Of course, Potter was a hit - we spent most of the rest of the term bandying about the term "youthful exceptionalism" - as were Persepolis and Alias Grace. But I was surprised that they couldn't get past Blaine's arrogance in Paradise to recognize their own situation, or past Stoppard's mental gymnastics to see the fleeting, stunning beauty and humour of Arcadia.
So in putting together this year's syllabus, I thought I'd ask for input from all of you. The restrictions are that it must be literature in English (I stretched the rules by including Persepolis but got away with it) and should lean toward the canon if not necessarily be a part of it. I'm willing to include a classic like Huckleberry Finn (this is Canada, and the book isn't so widely read in secondary school here anymore), but I'd really like to avoid Catcher in the Rye. Considering that Alias Grace runs to 600 pages, the other 4-5 books need to be a bit leaner, and should each focus on some theme pertaining to youth and adolescence (e.g., first love, the psyche, alienation, consequences, relationship to society, etc.)
I look forward to your suggestions!
I particularly like this:I, the head, am the only subject
of this picture.
You, Sir, are furniture.
Get stuffed.
It feels like a direct challenge to Lacan and all that frustratingly dismissive "gaze" and "lack" bollocks (excuse my Middle English) that makes me so frustrated with psychoanalytic literary criticism.
Go Margaret!!! (and the Atwood portrait by Corbett is fantastic. SO much better than the one they have hanging at University of Toronto in the Frye building - THAT is gawdawful!)
I'd suggest the Heaney as well, (there's an audio recording read by Heaney, too). Really beautiful. But if you can find it, you might be interested in the Tolkien translation. Might be hard to find, but worth it!
Ever since 9th grade English vocabulary I've had a thing for "lugubrious." "Moribund" and "unctuous", too, but there's something so gooey and Vincent Price-like about lugubrious ... Don't let it be said that a public-school education is without merit. Of course, I can probably count on one hand the times I've used lugubrious in a sentence that had nothing to do with favorite words ....
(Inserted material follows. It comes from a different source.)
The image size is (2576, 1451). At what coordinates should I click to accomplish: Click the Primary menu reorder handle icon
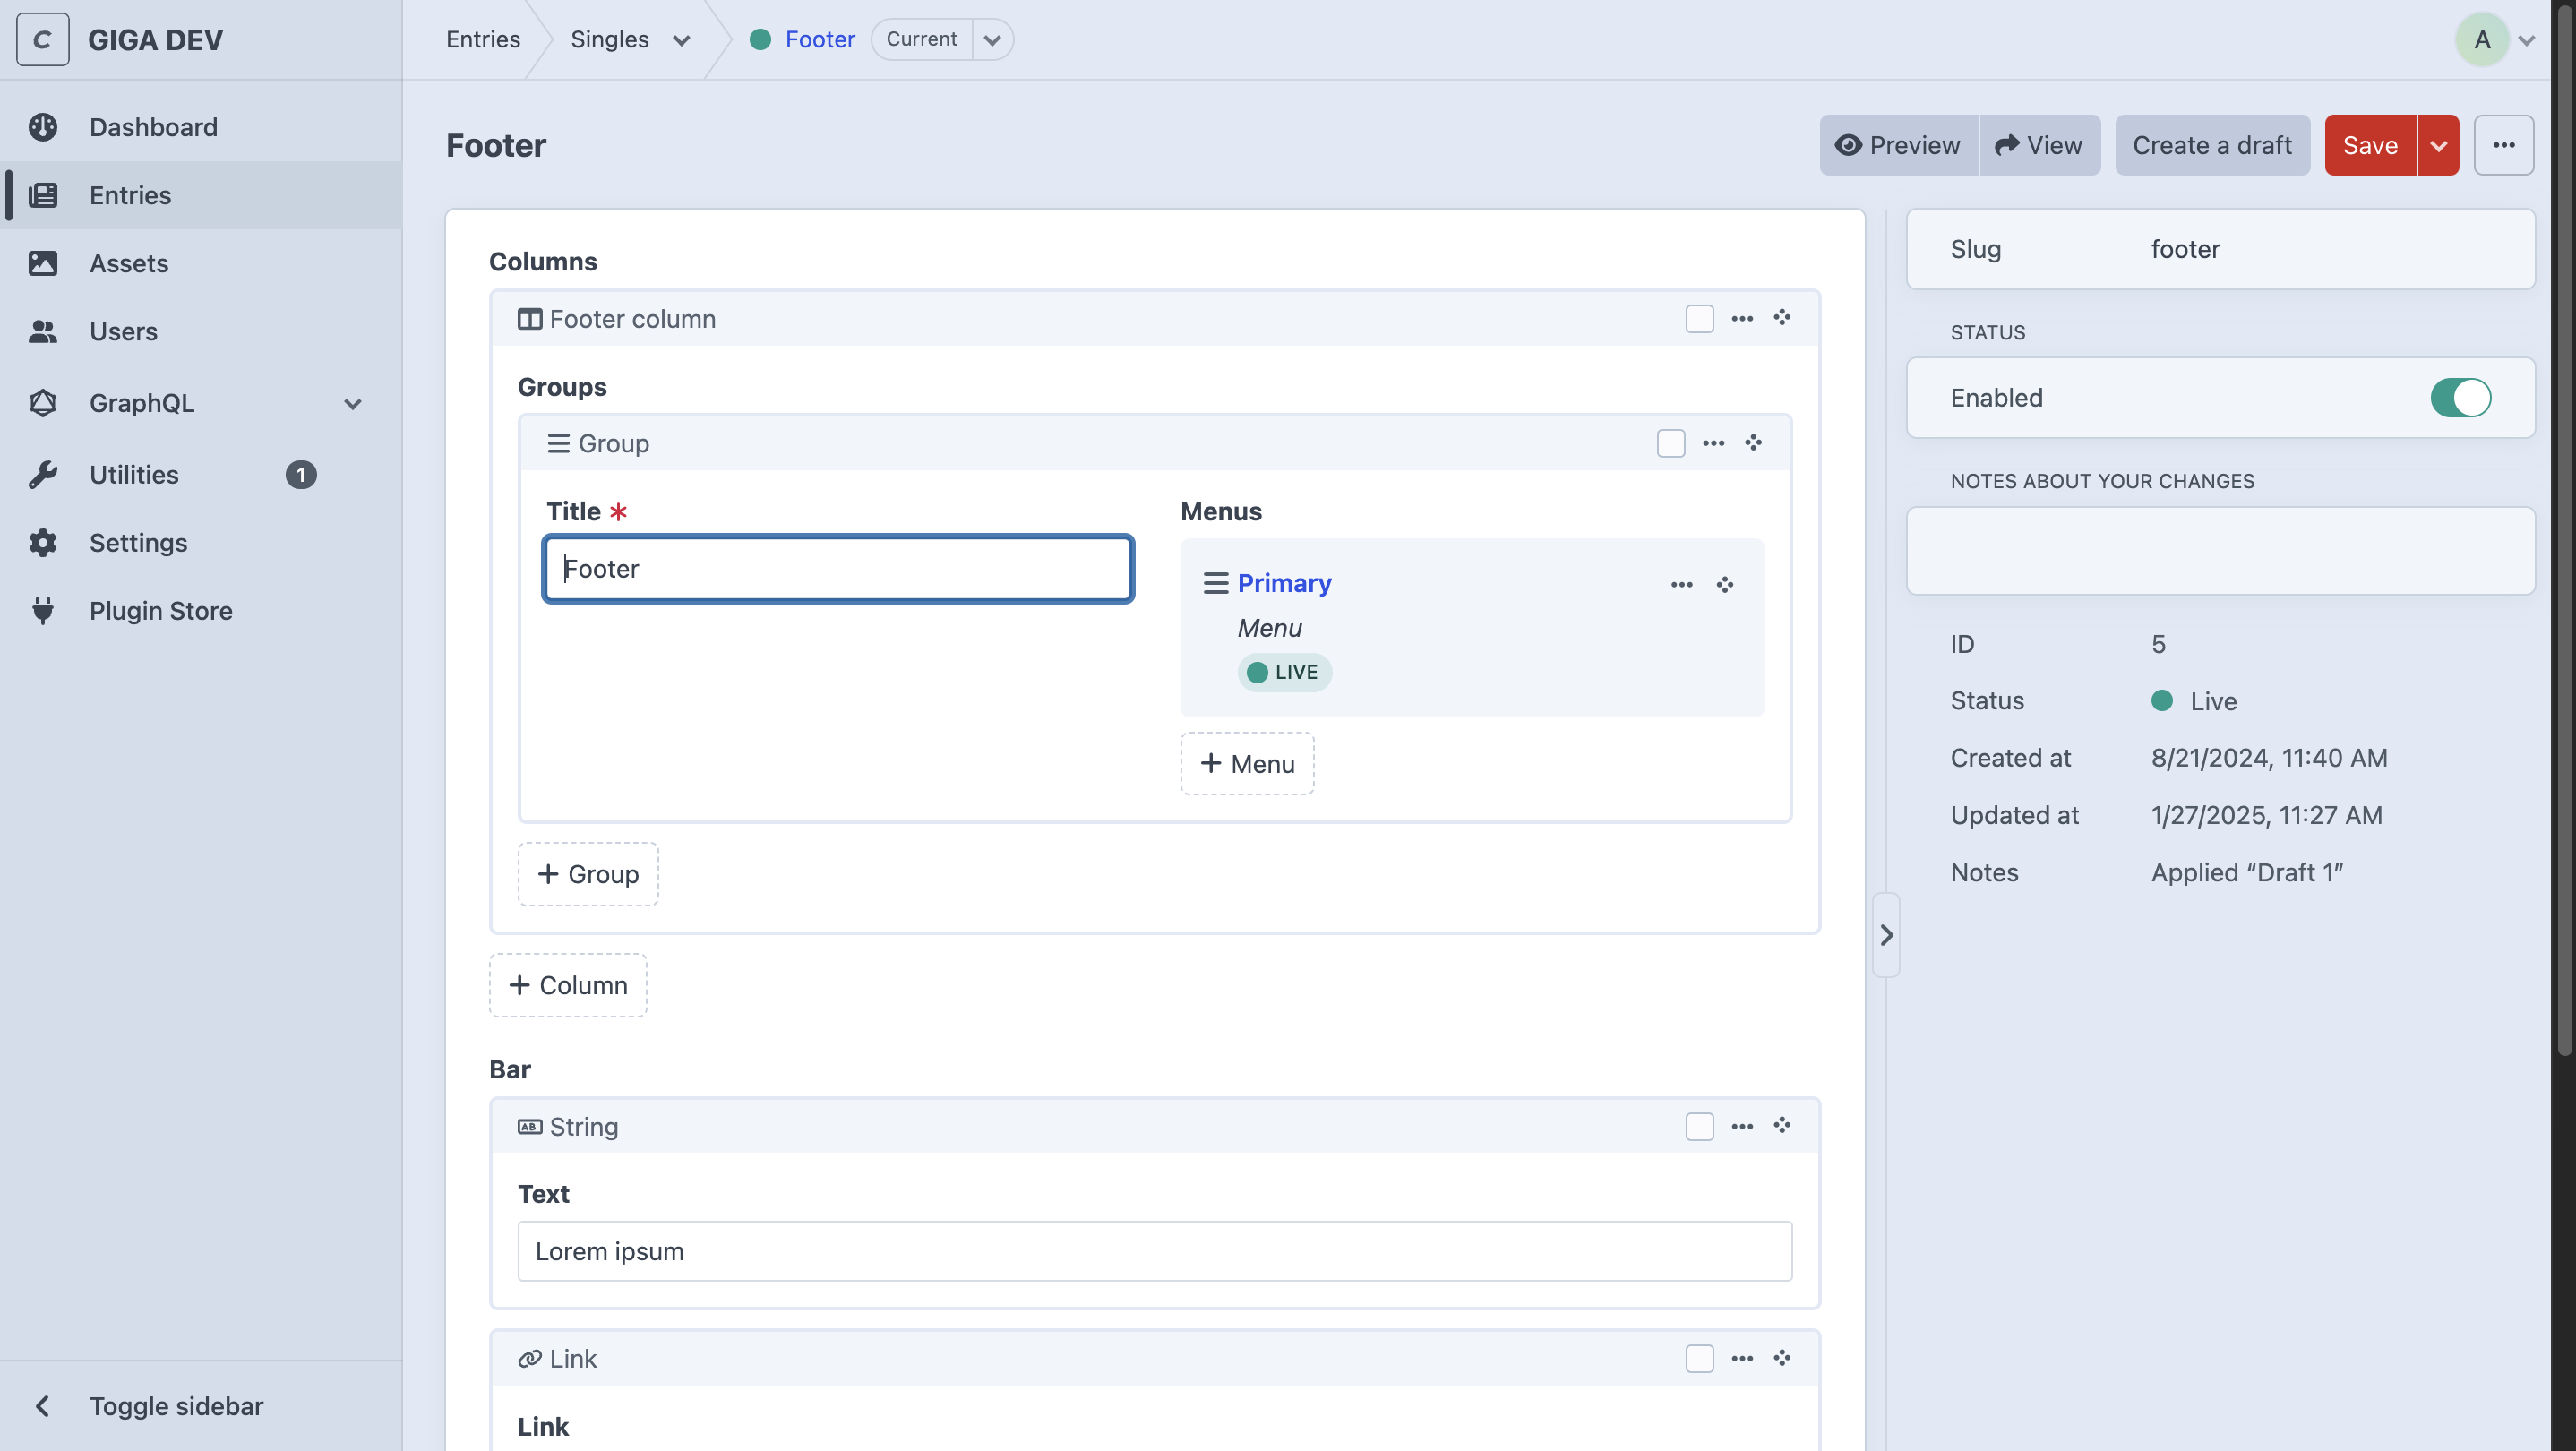tap(1725, 584)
Waterloo is known for three things: Oktoberfest, farmer's markets, and RIM (creator of the Blackberry, which was actually developed out of University of Waterloo). So there's lots of beer, fresh vegetables, a vibrant Mennonite community and ... techies. But Toronto is 60 miles away, and we're 1/2 hour from the Stratford Festival. And there are books wherever one goes! ;)
Hello!This looks like a fantastic group. I'm rather new to GoodReads, but have been looking for something like The Constant Reader for a long while. My reading tastes run from the eclectic to the bizarre (although they make sense to me). I'm a doctoral candidate in English literature (specializing in medieval/renaissance drama) at the University of Waterloo in Canada; my day-reading is mostly theory and literary/cultural analysis, plus teaching-prep.
Long ago I was given great advice - before bed every night, no matter how much "work" reading I've done during the day, I should read a book that has no relation to my research. That advice has kept me grounded in loving books while many of my fellow graduate students become cynical and disheartened.
I look forward to some spirited discourse, and if you don't mind I may on occasion ask for book advice as I develop course syllabi (e.g., I'm prepping a course in "Youth and Adolescence" for the winter term.)
Thanks for what is evidently a work of love and incredible enthusiasm! Cheers to all and happy summer!